Top of Records to process
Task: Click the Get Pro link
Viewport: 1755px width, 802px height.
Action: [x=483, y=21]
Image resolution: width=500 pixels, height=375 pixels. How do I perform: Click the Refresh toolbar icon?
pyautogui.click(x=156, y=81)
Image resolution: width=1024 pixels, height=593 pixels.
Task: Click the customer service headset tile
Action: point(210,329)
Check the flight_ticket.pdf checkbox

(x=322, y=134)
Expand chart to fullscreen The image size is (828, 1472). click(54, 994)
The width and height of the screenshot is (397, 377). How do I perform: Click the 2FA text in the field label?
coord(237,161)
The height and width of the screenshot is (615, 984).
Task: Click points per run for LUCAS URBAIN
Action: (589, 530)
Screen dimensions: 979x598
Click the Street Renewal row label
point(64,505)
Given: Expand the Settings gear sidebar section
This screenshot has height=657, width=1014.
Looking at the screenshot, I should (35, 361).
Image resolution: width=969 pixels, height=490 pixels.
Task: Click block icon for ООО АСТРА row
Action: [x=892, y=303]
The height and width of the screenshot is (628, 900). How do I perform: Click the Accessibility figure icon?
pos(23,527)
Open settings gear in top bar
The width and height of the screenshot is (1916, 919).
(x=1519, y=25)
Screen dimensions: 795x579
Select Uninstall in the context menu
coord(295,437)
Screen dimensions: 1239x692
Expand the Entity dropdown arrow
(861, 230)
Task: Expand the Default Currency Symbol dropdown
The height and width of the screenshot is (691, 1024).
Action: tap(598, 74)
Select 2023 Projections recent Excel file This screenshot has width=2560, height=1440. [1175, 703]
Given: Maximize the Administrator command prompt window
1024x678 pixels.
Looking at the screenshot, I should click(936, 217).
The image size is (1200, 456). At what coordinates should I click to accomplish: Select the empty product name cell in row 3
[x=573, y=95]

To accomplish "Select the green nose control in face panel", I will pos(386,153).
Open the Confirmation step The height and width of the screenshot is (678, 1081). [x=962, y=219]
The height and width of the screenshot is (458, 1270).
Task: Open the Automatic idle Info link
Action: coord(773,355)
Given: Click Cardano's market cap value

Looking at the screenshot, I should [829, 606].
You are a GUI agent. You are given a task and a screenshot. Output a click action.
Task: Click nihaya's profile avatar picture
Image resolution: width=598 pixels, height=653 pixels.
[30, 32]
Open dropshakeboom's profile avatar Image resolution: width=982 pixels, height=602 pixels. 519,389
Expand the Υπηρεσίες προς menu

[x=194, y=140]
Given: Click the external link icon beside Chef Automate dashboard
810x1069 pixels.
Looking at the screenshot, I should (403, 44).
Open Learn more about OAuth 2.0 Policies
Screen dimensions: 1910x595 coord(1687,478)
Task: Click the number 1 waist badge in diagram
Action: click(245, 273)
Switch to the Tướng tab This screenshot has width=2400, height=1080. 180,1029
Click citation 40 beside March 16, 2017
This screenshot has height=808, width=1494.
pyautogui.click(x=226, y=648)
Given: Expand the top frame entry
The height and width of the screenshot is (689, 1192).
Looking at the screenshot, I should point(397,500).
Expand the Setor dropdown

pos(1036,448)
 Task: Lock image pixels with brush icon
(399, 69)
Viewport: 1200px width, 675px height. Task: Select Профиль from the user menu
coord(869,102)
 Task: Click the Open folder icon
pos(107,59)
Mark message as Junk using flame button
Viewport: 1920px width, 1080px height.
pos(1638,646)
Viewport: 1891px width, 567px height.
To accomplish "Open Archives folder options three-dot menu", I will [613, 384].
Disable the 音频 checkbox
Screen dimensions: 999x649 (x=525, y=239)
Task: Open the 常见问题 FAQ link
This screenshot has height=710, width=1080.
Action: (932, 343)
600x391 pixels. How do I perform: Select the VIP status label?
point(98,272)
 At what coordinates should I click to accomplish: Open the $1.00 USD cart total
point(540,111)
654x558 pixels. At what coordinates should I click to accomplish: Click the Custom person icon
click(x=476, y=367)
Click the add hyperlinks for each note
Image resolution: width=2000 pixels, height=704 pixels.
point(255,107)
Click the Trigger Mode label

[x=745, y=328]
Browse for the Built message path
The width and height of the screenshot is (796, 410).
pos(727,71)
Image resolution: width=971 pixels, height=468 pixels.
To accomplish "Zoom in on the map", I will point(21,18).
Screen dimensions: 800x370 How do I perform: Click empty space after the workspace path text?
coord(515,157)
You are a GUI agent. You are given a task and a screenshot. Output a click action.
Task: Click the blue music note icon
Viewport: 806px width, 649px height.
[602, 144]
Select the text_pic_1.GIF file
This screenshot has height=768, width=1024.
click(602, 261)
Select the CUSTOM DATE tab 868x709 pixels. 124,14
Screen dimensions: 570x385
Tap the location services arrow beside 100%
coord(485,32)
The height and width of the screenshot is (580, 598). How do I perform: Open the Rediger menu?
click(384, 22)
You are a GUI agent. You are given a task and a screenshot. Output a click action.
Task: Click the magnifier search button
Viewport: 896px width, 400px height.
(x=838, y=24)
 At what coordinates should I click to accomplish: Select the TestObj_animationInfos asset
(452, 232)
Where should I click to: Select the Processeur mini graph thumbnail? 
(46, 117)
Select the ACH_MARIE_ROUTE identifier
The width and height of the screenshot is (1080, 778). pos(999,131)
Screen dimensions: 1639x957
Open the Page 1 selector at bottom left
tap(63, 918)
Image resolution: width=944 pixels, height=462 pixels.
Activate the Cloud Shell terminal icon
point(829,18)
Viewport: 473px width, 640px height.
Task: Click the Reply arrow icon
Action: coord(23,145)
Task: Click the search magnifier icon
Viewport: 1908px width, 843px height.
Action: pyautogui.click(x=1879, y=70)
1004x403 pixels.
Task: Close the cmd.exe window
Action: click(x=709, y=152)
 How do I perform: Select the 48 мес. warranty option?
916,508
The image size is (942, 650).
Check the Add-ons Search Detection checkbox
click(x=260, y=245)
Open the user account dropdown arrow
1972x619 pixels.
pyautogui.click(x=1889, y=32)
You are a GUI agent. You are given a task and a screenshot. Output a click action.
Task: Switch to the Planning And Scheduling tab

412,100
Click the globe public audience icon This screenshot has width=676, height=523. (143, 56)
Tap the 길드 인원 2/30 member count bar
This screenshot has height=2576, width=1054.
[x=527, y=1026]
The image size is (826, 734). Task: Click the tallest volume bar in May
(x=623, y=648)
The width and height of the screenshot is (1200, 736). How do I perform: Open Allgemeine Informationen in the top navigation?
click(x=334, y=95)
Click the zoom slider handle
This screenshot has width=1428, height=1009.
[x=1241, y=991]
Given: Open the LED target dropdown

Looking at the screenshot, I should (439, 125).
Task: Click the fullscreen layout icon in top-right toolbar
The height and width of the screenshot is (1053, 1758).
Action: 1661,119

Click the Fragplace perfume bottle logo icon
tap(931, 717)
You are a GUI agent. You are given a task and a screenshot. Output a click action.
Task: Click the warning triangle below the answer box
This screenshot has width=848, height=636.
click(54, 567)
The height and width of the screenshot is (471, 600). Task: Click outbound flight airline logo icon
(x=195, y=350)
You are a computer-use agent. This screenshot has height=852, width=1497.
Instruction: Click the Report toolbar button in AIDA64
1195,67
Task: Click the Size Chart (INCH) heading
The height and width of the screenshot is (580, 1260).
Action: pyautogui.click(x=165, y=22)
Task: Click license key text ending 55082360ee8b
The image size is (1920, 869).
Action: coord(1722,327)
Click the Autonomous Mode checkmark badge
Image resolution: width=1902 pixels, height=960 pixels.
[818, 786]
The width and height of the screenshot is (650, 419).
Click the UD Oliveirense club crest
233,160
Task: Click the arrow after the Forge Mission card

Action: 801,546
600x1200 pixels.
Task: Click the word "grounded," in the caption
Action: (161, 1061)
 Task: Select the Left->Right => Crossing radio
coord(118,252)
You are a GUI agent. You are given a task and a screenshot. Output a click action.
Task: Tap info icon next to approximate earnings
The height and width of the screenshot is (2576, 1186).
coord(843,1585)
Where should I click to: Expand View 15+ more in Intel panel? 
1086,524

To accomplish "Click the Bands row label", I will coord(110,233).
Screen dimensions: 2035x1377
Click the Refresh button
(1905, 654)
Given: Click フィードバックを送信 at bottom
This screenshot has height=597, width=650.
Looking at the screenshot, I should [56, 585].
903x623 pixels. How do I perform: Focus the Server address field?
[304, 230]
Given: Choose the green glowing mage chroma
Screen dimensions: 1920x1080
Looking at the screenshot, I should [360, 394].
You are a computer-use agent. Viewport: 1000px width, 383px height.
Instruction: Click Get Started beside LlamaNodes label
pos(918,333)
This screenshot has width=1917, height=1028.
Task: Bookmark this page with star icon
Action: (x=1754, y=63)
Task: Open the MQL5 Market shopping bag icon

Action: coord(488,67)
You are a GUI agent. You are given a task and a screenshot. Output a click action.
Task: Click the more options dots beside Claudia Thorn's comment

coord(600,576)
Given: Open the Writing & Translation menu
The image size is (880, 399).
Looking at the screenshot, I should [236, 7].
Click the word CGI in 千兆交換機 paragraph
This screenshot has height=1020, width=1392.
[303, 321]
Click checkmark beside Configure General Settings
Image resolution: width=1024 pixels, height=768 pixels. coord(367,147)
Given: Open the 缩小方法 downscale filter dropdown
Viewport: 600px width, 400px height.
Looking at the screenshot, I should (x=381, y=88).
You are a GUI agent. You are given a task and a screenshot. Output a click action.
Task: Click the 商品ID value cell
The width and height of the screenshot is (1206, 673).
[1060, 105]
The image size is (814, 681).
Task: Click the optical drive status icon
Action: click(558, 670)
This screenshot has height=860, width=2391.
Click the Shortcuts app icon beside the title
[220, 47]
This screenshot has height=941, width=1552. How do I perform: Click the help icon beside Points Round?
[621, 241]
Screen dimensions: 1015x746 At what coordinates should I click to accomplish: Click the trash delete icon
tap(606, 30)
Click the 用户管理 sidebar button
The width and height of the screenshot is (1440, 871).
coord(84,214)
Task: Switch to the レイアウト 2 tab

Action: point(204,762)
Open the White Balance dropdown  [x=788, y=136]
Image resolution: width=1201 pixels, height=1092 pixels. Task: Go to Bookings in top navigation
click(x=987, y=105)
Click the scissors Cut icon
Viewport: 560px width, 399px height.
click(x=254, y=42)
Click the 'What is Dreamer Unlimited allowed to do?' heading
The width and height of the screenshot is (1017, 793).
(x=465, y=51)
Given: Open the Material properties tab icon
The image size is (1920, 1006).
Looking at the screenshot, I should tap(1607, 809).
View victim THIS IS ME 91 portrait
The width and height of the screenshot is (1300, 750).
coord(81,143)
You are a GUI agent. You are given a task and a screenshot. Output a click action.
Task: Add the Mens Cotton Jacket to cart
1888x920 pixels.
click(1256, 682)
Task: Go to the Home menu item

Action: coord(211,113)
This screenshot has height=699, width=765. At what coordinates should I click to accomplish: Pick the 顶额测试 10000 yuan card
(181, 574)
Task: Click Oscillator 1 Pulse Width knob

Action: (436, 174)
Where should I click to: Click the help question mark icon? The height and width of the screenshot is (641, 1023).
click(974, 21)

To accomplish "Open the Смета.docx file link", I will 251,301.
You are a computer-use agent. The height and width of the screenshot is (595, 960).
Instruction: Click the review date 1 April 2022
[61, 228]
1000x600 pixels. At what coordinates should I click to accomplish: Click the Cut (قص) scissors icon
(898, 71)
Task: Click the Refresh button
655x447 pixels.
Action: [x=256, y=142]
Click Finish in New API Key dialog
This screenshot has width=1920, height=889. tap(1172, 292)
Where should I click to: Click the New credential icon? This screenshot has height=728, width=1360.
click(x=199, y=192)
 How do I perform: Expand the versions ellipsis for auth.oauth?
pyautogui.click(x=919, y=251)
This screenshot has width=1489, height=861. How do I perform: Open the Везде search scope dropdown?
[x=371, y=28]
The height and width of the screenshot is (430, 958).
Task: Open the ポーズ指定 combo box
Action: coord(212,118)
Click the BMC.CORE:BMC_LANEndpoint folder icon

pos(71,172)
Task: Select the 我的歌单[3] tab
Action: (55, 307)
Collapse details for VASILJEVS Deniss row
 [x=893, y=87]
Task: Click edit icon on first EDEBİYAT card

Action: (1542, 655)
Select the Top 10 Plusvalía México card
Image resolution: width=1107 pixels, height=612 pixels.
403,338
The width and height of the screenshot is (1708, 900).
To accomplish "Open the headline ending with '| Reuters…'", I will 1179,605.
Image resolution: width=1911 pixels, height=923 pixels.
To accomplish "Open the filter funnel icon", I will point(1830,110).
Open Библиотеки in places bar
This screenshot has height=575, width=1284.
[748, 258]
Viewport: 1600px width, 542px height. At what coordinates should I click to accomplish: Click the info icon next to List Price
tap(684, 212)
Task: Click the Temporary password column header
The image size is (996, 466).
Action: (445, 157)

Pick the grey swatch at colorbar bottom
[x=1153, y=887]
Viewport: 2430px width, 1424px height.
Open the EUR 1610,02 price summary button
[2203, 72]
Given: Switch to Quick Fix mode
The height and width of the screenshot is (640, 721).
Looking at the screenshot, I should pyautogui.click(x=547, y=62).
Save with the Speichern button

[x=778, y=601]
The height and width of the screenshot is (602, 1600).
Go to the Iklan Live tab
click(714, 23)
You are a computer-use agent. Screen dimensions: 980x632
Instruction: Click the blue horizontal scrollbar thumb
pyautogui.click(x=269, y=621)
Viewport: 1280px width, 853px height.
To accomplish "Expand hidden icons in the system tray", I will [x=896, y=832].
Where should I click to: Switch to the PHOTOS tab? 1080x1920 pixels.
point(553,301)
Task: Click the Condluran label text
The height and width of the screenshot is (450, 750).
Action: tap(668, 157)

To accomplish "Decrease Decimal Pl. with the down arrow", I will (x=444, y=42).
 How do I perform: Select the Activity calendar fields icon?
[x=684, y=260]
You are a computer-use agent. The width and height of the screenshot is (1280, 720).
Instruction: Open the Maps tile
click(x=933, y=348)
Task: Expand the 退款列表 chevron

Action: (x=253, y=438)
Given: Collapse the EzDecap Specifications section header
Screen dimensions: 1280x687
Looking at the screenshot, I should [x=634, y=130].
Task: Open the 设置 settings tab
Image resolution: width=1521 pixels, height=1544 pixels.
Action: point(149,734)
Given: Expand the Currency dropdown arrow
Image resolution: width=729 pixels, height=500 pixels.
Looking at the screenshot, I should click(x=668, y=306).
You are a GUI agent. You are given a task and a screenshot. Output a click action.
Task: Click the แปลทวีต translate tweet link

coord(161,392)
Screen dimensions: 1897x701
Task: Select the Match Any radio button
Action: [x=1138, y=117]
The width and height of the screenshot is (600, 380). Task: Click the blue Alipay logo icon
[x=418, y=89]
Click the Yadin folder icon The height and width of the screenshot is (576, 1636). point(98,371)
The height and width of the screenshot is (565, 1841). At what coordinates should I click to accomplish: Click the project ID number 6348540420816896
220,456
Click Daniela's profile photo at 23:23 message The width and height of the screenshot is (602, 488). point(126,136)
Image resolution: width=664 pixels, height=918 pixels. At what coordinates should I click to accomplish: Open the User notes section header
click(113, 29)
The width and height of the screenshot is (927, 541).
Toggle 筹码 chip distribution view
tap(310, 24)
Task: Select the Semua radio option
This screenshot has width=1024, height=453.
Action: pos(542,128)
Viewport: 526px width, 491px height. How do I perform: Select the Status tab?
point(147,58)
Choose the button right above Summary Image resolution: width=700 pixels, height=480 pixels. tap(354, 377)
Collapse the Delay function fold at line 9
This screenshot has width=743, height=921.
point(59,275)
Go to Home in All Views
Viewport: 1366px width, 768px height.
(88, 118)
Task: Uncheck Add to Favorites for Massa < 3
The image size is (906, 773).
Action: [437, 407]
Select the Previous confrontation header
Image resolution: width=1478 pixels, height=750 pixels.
Bottom of Records to process
> **Exercise prompt**
Search the entries for the word "green", then list each line that holds it.

> **Task solution**
To accomplish "Select the green nose control in face panel", I will pos(386,153).
Given: Choose the green glowing mage chroma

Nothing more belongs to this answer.